Defining a Resource Interface
This section describes how to extend NVIDIA Run:ai to support ML frameworks, tools, or Kubernetes resources by defining and registering them through the Workload Types API and a corresponding Resource Interface (RI) definition. See the Quick start templates for ready-to-use examples of Resource Interface configurations.
An RI is a declarative workload contract that describes how NVIDIA Run:ai should interpret a custom resource. It defines how the platform identifies the workload’s structure, locates its pods, tracks its state, and applies scheduling, monitoring, and optimization logic.
Without an RI, NVIDIA Run:ai cannot reliably schedule, monitor, or optimize a custom resource, because it lacks the information required to traverse the resource’s schema and interpret its semantics.
Workload Types API
Use this endpoint POST /api/v1/workload-types to register a new workload type. Each request must include the workload’s metadata and one or more Resource Interface (RI) definitions, one per supported CRD version (for example, v1, v1beta1). See Workload Types API for more details.
categoryId
The unique identifier of the workload category. See List workload categories API.
046b6c7f-...
priorityId
The unique identifier of the workload priority. See Get workload priorities API.
046b6c7f-...
name
The unique name of the workload type. This value must match the Kubernetes Kind that represents the workload type.
Deployment
group
The Kubernetes API group associated with the workload resource.
apps
resourceInterfaces
One or more RI definitions (one per CRD version, e.g. v1, v1beta1). Lists the versions of the custom resource definition (CRD) supported for this workload type, such as v1, v1beta1, or v1alpha1. This enables the platform to correctly parse, interpret, and manage manifests for this workload type according to the specific structure and schema associated with each listed version.

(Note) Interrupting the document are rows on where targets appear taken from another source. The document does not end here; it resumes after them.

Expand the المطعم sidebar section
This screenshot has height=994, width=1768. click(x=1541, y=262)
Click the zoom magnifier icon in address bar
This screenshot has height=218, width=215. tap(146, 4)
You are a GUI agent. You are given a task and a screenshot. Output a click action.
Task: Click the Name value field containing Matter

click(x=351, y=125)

What is a Resource Interface?
In Kubernetes, a workload is not a standalone execution unit (pod). It comprises various components, including an ingress entry point, a collection of pods, and storage.
Defining a Resource Interface (RI) enables NVIDIA Run:ai to interpret, schedule, monitor, and optimize custom Kubernetes workloads by describing how the CRD’s structure maps to workload behavior. An RI tells the platform:
What resources represent the workload (CRD group, version, kind)

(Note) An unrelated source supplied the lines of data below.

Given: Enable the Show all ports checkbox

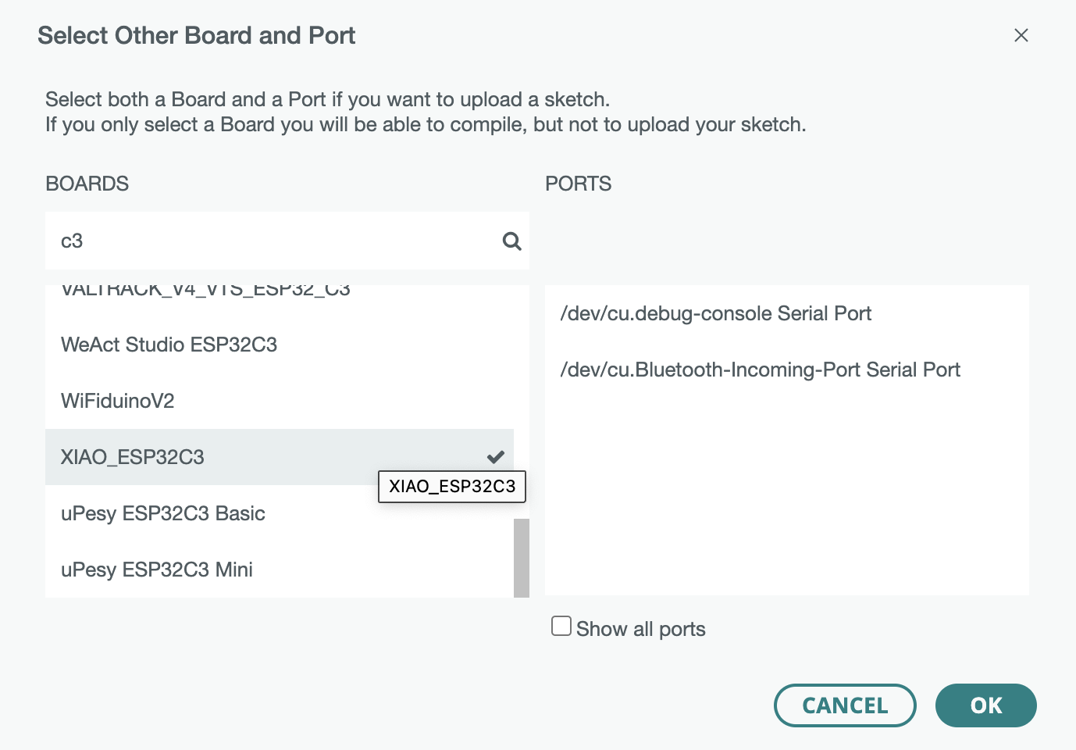Looking at the screenshot, I should coord(561,626).
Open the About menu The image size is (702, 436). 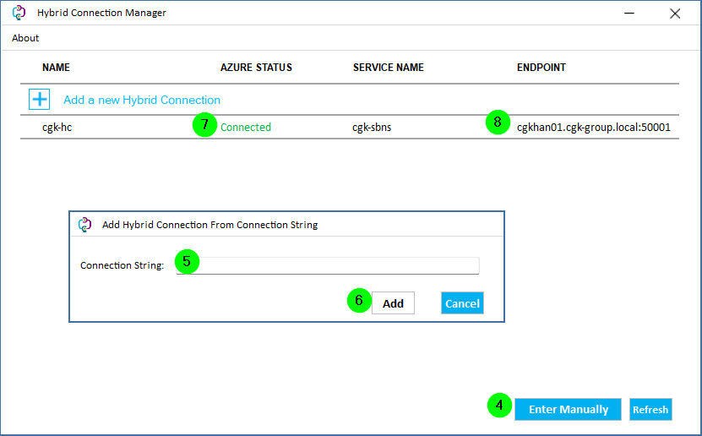pyautogui.click(x=25, y=38)
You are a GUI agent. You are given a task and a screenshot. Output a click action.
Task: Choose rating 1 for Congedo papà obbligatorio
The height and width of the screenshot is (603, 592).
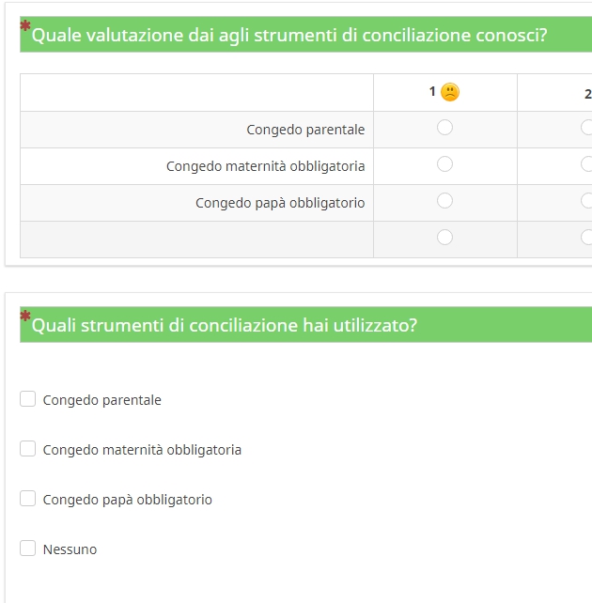445,201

How to find pods and their spec fields
How to map status conditions to unified states
How to interpret component hierarchy and scheduling rules
Note
The RI defines the contract between a CRD and the NVIDIA Run:ai platform. It does not create the CRD; it explains how NVIDIA Run: should treat it.
Resource Interface Structure
A Resource Interface is a structured YAML or JSON object that describes how a workload is represented in Kubernetes. The following sections describe each required component of the RI definition.
Minimum Requirements
Contract Summary: Required vs Optional
rootComponent
Yes
Defines the primary resource (CRD) that represents the workload
statusDefinition
Yes (under rootComponent)
Maps the CRD’s status fields to NVIDIA Run:ai canonical workload states (for example, running, failed)
specDefinition
Yes (where pods exist)
Specifies where NVIDIA Run:ai can locate the pod specifications associated with the workload
childComponents
Optional (only if workload has owned resources)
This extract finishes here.